### Task brief
Transcribe the data below verbatim from the line with "Task: Click the All" to the line with "Given: Open the blue @SigridKaag mention". Include both of those lines.

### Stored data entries
◇ ◇ ◇ ◇ ◇ ◇ ◇
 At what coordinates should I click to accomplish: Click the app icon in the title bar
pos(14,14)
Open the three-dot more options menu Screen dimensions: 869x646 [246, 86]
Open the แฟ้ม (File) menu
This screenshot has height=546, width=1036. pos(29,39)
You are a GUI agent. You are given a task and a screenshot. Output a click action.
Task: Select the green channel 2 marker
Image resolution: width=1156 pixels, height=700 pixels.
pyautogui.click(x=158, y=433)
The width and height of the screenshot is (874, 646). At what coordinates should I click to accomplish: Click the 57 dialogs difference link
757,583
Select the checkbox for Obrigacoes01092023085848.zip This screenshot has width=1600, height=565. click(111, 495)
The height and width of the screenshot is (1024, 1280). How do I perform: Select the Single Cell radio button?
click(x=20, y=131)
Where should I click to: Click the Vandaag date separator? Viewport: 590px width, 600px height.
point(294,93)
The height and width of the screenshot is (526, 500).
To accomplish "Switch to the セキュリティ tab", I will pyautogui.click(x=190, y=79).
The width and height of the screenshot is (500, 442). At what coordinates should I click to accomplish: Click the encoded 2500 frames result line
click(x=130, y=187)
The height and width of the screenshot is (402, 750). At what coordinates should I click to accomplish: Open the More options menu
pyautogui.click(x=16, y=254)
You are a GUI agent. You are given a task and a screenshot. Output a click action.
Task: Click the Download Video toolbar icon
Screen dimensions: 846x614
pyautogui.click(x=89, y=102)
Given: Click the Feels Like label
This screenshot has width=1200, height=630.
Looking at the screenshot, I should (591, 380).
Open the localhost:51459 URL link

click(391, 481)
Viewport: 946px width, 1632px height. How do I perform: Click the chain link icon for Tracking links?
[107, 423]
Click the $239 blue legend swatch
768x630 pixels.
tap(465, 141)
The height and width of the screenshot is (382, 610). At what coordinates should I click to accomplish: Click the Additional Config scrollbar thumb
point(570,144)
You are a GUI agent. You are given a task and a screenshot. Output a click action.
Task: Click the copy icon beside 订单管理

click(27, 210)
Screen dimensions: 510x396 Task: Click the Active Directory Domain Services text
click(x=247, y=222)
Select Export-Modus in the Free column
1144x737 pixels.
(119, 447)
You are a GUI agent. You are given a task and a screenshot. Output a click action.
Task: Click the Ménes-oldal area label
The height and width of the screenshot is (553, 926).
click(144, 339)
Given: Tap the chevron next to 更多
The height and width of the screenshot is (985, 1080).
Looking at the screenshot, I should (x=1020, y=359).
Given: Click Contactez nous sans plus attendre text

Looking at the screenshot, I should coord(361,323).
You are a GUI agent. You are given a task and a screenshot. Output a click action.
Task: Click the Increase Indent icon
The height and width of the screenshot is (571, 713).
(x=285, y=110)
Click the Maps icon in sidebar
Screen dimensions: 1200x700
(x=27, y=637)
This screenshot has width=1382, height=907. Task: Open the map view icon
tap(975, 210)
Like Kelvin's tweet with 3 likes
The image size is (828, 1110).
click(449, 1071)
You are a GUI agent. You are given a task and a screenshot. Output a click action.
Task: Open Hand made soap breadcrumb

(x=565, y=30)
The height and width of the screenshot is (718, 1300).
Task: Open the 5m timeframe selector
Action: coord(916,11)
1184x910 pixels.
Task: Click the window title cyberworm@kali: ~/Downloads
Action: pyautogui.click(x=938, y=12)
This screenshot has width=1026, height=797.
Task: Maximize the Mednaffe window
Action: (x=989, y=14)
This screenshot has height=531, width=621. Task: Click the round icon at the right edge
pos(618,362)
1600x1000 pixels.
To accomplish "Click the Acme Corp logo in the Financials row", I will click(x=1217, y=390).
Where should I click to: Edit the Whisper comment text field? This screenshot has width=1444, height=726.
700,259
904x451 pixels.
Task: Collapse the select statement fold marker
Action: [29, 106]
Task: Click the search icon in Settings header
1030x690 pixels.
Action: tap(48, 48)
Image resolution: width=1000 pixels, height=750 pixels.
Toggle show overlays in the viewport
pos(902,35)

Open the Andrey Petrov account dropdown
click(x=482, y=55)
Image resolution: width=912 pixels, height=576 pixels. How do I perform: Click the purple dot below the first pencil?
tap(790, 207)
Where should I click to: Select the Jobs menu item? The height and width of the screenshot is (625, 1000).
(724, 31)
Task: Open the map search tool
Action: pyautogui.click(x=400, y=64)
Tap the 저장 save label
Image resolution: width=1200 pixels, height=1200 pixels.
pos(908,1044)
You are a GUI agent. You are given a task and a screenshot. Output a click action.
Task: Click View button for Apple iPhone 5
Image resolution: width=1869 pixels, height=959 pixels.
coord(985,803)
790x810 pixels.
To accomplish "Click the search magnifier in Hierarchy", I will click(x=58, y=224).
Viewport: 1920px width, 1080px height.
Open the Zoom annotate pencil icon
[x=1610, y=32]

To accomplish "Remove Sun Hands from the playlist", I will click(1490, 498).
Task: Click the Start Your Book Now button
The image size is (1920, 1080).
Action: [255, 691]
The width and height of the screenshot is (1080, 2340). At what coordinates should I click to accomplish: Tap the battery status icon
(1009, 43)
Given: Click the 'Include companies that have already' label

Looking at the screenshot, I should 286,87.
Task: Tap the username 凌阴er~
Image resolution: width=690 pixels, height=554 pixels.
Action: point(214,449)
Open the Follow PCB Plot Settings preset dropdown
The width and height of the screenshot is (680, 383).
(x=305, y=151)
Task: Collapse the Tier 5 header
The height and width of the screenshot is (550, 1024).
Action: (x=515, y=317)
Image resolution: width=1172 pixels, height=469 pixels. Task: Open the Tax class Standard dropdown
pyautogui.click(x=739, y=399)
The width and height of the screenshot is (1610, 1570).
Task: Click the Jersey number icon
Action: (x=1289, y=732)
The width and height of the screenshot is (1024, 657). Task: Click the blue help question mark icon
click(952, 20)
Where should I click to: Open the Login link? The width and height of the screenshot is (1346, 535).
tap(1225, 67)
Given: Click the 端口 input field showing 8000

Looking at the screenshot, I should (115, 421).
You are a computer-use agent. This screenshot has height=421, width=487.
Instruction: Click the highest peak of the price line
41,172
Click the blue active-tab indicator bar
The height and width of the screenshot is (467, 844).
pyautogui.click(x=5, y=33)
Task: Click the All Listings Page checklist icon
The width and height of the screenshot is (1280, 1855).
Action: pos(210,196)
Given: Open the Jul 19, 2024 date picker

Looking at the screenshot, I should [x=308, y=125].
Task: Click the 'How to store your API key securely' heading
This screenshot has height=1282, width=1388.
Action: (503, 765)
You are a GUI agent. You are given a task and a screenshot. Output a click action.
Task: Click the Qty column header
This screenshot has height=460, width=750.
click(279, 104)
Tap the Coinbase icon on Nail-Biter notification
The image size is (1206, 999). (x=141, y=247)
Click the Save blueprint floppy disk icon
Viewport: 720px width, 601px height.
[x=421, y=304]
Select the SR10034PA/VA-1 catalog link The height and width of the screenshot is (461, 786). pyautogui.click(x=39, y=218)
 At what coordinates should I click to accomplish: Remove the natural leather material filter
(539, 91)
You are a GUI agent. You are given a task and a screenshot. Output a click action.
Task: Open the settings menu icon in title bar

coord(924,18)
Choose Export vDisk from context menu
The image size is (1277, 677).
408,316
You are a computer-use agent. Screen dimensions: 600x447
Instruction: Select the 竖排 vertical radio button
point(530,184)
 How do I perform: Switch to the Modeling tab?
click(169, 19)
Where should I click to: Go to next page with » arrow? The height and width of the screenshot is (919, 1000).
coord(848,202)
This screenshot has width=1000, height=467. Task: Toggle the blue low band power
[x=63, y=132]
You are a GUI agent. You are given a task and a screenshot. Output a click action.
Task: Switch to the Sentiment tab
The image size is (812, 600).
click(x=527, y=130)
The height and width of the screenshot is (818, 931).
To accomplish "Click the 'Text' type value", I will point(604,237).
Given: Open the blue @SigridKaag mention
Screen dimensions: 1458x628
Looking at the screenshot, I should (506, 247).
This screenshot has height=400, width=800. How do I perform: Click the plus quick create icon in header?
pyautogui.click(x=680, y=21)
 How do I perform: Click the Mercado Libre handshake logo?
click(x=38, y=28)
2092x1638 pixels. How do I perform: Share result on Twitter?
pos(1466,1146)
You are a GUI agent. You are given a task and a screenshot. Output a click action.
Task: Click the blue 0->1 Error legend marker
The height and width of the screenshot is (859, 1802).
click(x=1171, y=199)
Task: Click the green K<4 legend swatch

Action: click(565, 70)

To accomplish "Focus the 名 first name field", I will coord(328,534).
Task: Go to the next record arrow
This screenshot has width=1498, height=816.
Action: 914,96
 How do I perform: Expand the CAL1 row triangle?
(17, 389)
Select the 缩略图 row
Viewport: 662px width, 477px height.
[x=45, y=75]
◇ ◇ ◇ ◇ ◇ ◇ ◇
### Answer section
Task: Click the All Listings Page checklist icon
The width and height of the screenshot is (1280, 1855).
Action: pos(210,196)
Given: Open the Jul 19, 2024 date picker

Looking at the screenshot, I should [x=308, y=125].
Task: Click the 'How to store your API key securely' heading
This screenshot has height=1282, width=1388.
Action: (503, 765)
You are a GUI agent. You are given a task and a screenshot. Output a click action.
Task: Click the Qty column header
This screenshot has height=460, width=750.
click(279, 104)
Tap the Coinbase icon on Nail-Biter notification
The image size is (1206, 999). (x=141, y=247)
Click the Save blueprint floppy disk icon
Viewport: 720px width, 601px height.
[x=421, y=304]
Select the SR10034PA/VA-1 catalog link The height and width of the screenshot is (461, 786). pyautogui.click(x=39, y=218)
 At what coordinates should I click to accomplish: Remove the natural leather material filter
(539, 91)
You are a GUI agent. You are given a task and a screenshot. Output a click action.
Task: Open the settings menu icon in title bar

coord(924,18)
Choose Export vDisk from context menu
The image size is (1277, 677).
408,316
You are a computer-use agent. Screen dimensions: 600x447
Instruction: Select the 竖排 vertical radio button
point(530,184)
 How do I perform: Switch to the Modeling tab?
click(169, 19)
Where should I click to: Go to next page with » arrow? The height and width of the screenshot is (919, 1000).
coord(848,202)
This screenshot has width=1000, height=467. Task: Toggle the blue low band power
[x=63, y=132]
You are a GUI agent. You are given a task and a screenshot. Output a click action.
Task: Switch to the Sentiment tab
The image size is (812, 600).
click(x=527, y=130)
The height and width of the screenshot is (818, 931).
To accomplish "Click the 'Text' type value", I will point(604,237).
Given: Open the blue @SigridKaag mention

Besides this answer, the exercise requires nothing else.